ASSIGNED TASK: Two lines below mark the span: the one containing "Screen dimensions: 204x154" and the one containing "Given: Open the Details tab". Set down both, plus every line between, exactly as they stand, and nothing else.

TASK DATA Block Start

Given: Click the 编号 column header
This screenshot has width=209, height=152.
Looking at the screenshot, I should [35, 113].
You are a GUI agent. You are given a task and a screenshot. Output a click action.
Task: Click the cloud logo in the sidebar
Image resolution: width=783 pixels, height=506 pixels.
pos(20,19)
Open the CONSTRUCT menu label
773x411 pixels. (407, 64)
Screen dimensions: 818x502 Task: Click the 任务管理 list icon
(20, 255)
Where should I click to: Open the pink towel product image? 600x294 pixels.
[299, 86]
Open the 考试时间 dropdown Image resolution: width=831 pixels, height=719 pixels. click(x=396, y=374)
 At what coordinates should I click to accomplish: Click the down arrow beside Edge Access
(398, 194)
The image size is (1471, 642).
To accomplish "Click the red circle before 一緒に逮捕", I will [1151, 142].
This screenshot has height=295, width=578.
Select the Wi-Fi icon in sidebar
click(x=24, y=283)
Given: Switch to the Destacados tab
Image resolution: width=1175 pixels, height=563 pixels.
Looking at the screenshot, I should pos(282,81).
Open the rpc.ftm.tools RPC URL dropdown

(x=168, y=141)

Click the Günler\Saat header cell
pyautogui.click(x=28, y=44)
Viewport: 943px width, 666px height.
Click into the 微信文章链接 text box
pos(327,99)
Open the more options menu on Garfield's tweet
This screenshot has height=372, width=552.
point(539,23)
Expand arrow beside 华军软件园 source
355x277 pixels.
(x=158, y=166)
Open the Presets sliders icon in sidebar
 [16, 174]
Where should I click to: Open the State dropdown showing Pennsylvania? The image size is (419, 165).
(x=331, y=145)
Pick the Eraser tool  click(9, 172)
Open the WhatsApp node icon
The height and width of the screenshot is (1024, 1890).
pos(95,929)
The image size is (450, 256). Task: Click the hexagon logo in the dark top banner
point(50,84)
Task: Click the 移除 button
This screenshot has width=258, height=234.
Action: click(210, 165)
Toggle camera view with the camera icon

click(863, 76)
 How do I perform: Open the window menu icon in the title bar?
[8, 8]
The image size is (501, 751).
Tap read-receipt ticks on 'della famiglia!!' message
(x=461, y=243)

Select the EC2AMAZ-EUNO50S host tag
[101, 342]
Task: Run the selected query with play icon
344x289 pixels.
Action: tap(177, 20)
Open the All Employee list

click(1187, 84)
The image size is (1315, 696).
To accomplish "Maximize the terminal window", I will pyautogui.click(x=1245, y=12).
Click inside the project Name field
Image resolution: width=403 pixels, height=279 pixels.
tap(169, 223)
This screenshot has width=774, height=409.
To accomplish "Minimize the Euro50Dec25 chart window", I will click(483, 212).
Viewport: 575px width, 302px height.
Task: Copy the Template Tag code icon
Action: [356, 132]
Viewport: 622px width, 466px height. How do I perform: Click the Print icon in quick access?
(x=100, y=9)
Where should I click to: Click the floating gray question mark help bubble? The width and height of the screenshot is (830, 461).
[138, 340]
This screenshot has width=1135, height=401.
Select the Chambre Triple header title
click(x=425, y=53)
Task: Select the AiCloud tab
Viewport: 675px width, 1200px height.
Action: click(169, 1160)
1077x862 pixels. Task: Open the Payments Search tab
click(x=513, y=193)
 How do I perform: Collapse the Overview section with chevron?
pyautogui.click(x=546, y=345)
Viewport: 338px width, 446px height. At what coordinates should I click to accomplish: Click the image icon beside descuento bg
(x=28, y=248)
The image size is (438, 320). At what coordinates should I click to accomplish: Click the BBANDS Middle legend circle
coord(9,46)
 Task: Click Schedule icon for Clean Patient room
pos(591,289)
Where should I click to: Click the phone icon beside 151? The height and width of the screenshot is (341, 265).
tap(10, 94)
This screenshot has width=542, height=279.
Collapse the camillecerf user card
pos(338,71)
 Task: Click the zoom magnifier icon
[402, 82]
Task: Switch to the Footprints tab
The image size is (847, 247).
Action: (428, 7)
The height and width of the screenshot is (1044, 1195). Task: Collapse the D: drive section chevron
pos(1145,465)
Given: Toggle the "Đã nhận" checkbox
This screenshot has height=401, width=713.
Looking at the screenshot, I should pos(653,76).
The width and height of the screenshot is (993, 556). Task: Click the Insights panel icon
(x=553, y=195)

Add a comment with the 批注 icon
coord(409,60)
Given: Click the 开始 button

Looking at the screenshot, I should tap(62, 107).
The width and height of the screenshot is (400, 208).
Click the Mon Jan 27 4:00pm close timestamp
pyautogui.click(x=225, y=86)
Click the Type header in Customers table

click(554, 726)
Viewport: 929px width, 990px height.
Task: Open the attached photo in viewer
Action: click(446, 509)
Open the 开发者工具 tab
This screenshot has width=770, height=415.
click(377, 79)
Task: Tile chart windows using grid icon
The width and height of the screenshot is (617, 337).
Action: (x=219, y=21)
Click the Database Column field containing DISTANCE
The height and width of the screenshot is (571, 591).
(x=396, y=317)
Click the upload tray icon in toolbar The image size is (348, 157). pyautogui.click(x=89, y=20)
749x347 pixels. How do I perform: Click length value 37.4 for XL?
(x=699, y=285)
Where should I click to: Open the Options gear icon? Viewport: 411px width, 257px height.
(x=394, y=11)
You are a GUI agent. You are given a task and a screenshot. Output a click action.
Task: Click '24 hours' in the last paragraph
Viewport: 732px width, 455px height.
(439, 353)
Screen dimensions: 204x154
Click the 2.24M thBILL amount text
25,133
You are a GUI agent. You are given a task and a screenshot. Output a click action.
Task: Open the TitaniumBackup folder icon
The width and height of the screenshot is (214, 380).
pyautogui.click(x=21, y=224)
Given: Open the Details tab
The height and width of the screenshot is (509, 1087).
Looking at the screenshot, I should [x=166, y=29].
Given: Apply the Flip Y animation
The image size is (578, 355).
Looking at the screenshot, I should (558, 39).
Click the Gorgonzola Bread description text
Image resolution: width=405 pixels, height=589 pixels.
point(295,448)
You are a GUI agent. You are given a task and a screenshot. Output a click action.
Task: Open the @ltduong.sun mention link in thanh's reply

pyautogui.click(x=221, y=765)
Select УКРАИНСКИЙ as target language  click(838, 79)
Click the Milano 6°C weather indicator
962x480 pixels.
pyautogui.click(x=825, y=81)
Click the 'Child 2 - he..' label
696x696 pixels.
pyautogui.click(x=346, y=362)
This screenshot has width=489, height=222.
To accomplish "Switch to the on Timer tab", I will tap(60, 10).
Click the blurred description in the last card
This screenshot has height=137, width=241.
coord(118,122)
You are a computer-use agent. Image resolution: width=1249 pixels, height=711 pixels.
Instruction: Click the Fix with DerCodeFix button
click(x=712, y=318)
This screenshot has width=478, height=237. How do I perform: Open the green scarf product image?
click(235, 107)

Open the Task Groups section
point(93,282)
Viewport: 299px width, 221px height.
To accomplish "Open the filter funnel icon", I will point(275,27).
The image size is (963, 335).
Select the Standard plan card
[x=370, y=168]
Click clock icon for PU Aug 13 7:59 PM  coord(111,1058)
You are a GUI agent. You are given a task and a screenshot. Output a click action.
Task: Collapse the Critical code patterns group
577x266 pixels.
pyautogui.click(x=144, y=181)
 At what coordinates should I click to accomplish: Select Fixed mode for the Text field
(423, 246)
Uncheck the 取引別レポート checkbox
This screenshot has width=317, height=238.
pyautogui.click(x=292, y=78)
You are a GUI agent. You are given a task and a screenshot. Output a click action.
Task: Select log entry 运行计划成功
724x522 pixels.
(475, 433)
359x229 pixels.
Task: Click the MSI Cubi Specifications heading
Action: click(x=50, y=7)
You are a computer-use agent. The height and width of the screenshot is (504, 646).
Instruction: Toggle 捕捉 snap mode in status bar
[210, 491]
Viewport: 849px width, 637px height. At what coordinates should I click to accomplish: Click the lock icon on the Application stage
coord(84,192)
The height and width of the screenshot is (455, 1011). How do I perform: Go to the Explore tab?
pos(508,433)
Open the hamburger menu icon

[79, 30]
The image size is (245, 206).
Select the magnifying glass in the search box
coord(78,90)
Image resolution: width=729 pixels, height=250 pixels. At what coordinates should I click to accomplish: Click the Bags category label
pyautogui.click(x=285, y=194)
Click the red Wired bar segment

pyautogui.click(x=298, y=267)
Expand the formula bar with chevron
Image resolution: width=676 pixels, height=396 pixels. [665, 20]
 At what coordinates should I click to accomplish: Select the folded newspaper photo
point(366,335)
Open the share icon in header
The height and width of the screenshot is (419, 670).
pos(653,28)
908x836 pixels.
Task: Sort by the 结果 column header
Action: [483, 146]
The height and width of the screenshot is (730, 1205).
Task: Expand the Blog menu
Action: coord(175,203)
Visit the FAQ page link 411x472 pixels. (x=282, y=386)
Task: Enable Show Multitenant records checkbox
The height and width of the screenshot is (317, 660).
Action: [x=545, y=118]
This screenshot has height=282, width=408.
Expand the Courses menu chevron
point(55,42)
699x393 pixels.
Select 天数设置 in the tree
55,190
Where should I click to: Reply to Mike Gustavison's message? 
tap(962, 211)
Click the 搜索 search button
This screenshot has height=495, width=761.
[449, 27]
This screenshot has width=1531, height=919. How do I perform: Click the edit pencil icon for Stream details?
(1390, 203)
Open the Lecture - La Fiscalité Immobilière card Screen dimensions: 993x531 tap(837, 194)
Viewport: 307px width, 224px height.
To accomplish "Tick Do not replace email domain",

TASK DATA Block End

COMPLETED TASK:
Screen dimensions: 204x154
Click the 2.24M thBILL amount text
25,133
You are a GUI agent. You are given a task and a screenshot. Output a click action.
Task: Open the TitaniumBackup folder icon
The width and height of the screenshot is (214, 380).
pyautogui.click(x=21, y=224)
Given: Open the Details tab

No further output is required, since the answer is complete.